Last November, a majority of state voters supported imposing a new 3.5% income tax surcharge on individuals earning more than $250,000 or couples earning more than $500,000.
Arizona Senate President Karen Fann and a group of other Republicans filed a lawsuit earlier this year to stop Prop. 208 from taking effect, resulting in an ongoing legal fight that has escalated up through the state courts.
A lower court declined to grant Fann's request to place an injunction on the initiative, forcing the state Supreme Court to determine whether Arizona could legally spend the $837 million that Prop. 208 would purportedly generate.
On Thursday, the Arizona Supreme Court released an opinion that doesn't outright declare Prop. 208 unconstitutional, but remanded the matter back to the lower courts where it can be further litigated in a trial.

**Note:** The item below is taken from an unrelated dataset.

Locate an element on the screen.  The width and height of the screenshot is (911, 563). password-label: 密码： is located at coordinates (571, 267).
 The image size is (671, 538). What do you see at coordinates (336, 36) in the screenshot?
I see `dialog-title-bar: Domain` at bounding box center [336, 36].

"...we decline to enjoin the imposition of the tax pending further proceedings in the trial court," the justices wrote in their ruling.
The justices determined it was too preliminary for them to conclude whether Prop. 208 revenue would exceed an expenditure limit contained in the state's constitution.
"If the trial court finds that the tax revenues allocated will not exceed the expenditure limit, then there is no present constitutional violation and Prop. 208 stands," the justices wrote.
But if a trial court finds Prop. 208 will produce funds exceeding the state's limit, then the justices believe the initiative must be declared unconstitutional.
The justices did decide Prop. 208 doesn't violate another section of the Arizona Constitution known as the "tax enactment clause" because that clause doesn't apply to voter initiatives.
The court's ruling highlighted some of the problems with how the language of Prop. 208 was drafted and the conflicts it creates with how the Arizona Legislature controls budget expenditures.
"We find it unlikely to the point of absurdity that an electorate who voted for an initiative to spend money directly on schools because the legislature had declined to do so, would have voted for an initiative that required annual legislative action for the money to be spent," the justices wrote.
Gov. Doug Ducey interpreted the court's ruling as a victory for the initiative's opponents since it pointed out some of the flaws of Prop. 208.
"There is a clear legal path to Prop 208 being knocked down entirely, it's only a matter of time," Ducey said. "Today's ruling is a very positive one for the state and for taxpayers. The out-of-state proponents of this measure drafted bad language, and now they are paying the price."